Restate word for word the entries below, starting with the line with "The image size" and continuing through the line with "The width and height of the screenshot is (1094, 556).". Include both of those lines and no others.

____

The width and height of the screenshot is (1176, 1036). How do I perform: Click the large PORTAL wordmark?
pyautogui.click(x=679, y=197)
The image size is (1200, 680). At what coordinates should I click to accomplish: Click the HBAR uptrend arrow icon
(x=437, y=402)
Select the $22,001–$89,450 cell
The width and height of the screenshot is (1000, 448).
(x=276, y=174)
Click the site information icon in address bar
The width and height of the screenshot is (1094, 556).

____

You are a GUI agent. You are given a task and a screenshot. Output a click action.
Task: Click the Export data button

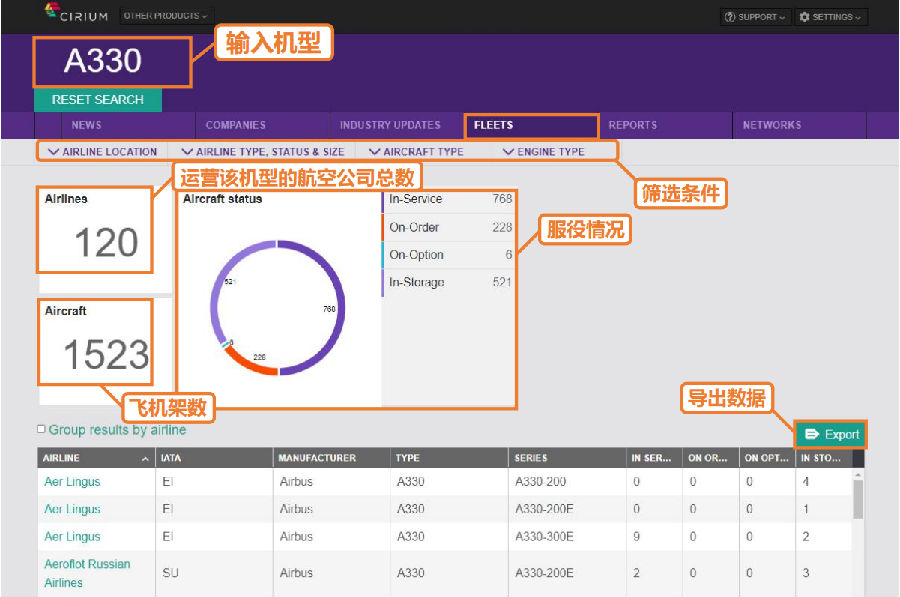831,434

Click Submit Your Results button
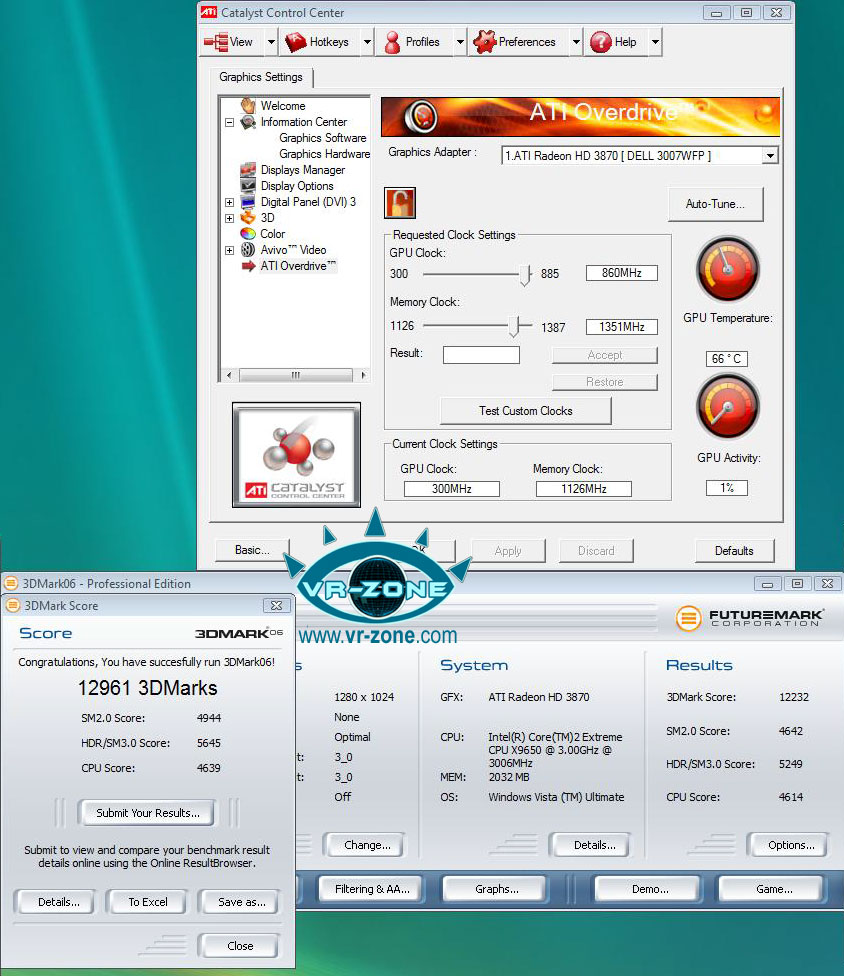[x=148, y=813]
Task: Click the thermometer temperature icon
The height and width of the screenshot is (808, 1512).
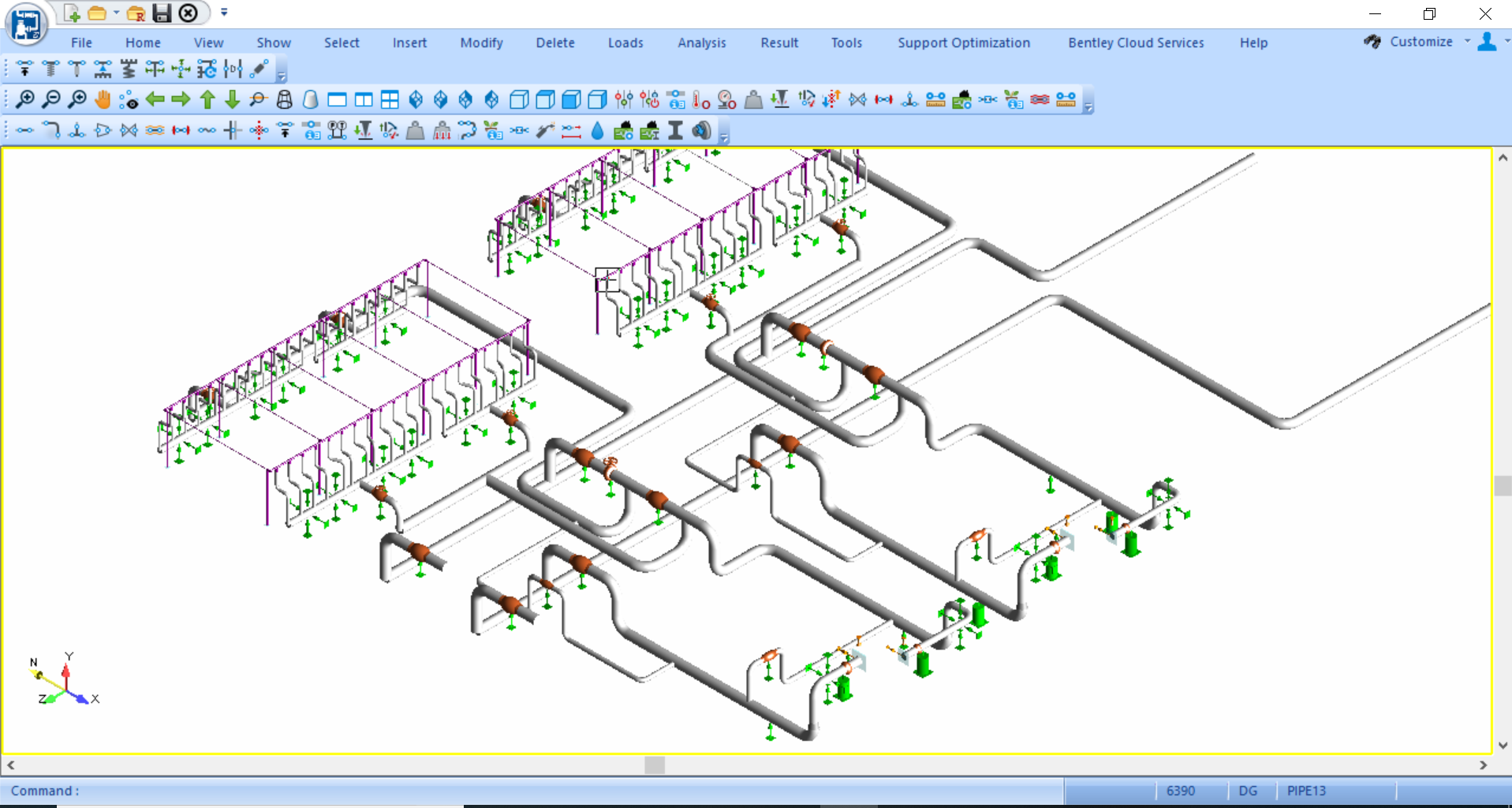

____

Exercise result:
The image size is (1200, 680). At what coordinates should I click to accomplish: Click the HBAR uptrend arrow icon
(x=437, y=402)
Select the $22,001–$89,450 cell
The width and height of the screenshot is (1000, 448).
(x=276, y=174)
Click the site information icon in address bar
The width and height of the screenshot is (1094, 556).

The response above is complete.